Solar should develop under free market forces and government should regulate pollution and tax externalities.
It might not be obvious why these solar jobs, which have low economic value, are not helpful to the economy. For many, a job is a job, so why does it make a difference what is actually accomplished. Sometimes the complex nature of the economy makes it difficult to clearly see the effects of policies, so consider this simplified analogy.
Imagine a small island of 100 inhabitants. Assume they were all productive in producing food, building homes, making clothing, etc. Now assume the island government takes 10 workers away from their usual jobs and makes them dig holes. The overall productive output of the island will drop. This means that there will be less goods and services available. There are still 100 inhabitants, but now only 90 are productively working. So everyone has less. Either prices increase or wages decrease, but the result is the same. Everyone can now afford less of what they could afford before the 10 workers were ‘misdirected.’
This is similar to what is happening with solar subsidies. As money is taxed away and spent on solar, free markets contract and the solar industry expands.
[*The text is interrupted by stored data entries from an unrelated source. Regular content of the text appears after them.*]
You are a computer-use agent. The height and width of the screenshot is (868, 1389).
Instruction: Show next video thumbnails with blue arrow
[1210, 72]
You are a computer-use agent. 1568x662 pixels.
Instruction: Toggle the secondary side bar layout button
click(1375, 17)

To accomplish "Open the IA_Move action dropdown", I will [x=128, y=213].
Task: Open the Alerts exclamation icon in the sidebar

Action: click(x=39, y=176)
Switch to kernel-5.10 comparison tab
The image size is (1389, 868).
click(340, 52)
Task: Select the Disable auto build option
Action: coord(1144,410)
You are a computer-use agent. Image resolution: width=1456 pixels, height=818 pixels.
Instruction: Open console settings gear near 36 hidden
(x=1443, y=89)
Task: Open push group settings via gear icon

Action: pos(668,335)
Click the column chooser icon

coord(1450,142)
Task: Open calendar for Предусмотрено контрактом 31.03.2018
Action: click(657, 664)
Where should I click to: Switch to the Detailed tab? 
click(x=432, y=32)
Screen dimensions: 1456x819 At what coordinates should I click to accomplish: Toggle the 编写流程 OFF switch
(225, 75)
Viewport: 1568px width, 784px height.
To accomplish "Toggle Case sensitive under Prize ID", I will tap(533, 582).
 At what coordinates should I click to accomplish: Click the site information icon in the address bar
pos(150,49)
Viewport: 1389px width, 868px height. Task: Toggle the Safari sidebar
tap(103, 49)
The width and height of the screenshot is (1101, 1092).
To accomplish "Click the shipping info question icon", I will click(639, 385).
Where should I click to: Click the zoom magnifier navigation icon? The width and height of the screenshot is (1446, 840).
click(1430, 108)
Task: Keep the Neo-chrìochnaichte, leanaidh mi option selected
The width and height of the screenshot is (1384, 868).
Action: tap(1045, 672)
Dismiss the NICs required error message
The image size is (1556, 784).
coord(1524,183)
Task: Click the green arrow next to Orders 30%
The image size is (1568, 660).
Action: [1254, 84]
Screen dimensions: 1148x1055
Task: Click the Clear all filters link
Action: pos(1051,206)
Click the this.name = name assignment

The result is that workers are displaced from normal productive free market activities to marginally productive subsidized activities so overall useful output drops.
The economic loss of subsidies for solar jobs might be justified if solar actually viably contributed to reducing pollution or providing energy independence, but those arguments are flawed.
But the island example does not capture the full penalty of the situation. Compelling the economy to manufacture non-economic PV panels is not only a waste of labor, but a waste of other valuable raw materials such as copper, aluminum, steel, land, and even finite working capital.
So now reconsider the island situation, but instead of just digging holes (wasting labor) the misdirected laborers were building homes, which are then bull dozed down. So they are also consuming raw materials such as wood, concrete, copper, etc and then wasting them. Wasting these materials drives up their price in the balance of the island market place. Wood, concrete, copper, etc is now more expensive because this activity is wasting those materials in non-economic projects.
So not only does the island have less productive workers, but raw materials needed for other goods are now more scarce and expensive.
So when you hear that some solar company has closed its doors and 1000 employees have been laid-off, it is more accurate to view it as 1000 people which had been sidelined are now available again in the real economy to produce goods and services. Further, the raw materials and other valuable resources used (wasted) in making the solar panels for the on-grid market are now more available and less expensive.
Stopping this non-productive activity is a win-win for everyone, except for the short term pain of those who must find new work and whose recently developed skills are not potentially useful in the real market.
A WORD TO OTHERS WHO WORK IN THIS ARTIFICIAL SOLAR JOB MARKET: You might keep an eye out for another opportunity. Hopefully the subsidies for this uneconomic activity will end soon and you can join the rest of us in the free market work force. We will all have more goods and services when you do. Please join us as soon as you can!